What you should do:
What lines of the data below hold the string "link"? Copy each one.

-- Task data follows --

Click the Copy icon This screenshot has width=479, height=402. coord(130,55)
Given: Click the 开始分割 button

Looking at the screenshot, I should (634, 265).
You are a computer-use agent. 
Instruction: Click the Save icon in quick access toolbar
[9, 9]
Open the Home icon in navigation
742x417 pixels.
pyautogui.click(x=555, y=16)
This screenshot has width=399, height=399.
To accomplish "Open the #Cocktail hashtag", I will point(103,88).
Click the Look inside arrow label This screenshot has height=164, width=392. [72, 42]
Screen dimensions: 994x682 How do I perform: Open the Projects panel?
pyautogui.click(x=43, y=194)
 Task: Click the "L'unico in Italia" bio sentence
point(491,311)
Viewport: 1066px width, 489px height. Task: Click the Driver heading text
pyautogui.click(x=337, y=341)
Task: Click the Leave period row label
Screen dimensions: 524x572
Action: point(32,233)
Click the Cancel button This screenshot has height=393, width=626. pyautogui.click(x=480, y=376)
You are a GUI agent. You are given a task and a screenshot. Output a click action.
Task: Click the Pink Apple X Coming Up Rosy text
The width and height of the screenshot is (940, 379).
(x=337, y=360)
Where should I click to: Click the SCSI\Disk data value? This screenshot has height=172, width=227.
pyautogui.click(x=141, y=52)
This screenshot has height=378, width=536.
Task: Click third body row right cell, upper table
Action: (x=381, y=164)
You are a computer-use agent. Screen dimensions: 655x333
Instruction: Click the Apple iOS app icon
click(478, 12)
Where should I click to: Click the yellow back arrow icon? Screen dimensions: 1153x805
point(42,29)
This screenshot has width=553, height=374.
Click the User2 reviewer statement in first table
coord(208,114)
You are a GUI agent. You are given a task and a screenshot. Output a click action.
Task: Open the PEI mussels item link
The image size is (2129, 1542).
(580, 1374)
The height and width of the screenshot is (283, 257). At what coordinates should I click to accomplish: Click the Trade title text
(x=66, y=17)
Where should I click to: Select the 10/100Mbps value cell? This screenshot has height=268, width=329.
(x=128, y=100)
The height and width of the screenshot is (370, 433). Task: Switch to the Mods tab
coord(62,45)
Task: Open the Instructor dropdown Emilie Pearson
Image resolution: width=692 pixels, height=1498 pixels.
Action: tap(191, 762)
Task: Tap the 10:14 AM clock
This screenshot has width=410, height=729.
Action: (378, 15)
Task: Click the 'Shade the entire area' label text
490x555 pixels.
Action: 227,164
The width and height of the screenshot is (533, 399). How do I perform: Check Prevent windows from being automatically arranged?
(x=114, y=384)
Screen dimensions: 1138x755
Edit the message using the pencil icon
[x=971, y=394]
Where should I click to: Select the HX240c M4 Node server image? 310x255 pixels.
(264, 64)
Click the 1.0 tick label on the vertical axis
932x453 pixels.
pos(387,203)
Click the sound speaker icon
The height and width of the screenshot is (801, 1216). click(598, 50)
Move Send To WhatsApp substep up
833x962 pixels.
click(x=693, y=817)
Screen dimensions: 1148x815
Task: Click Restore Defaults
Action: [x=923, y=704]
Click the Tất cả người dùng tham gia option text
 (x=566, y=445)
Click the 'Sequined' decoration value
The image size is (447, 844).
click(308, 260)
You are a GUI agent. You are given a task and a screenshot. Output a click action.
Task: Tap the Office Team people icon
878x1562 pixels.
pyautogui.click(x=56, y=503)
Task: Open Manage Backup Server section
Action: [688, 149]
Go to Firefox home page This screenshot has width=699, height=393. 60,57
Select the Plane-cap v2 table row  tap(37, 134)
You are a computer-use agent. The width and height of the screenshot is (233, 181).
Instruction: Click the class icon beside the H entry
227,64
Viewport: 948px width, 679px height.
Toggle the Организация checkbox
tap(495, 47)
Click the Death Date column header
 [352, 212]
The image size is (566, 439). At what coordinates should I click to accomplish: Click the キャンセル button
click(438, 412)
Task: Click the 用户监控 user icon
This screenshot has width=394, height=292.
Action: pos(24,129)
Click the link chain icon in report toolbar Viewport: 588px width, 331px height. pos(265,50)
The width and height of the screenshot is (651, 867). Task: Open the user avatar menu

-- Task data concluded --

Exercise answer:
Task: Open the PEI mussels item link
Click the link chain icon in report toolbar Viewport: 588px width, 331px height. pos(265,50)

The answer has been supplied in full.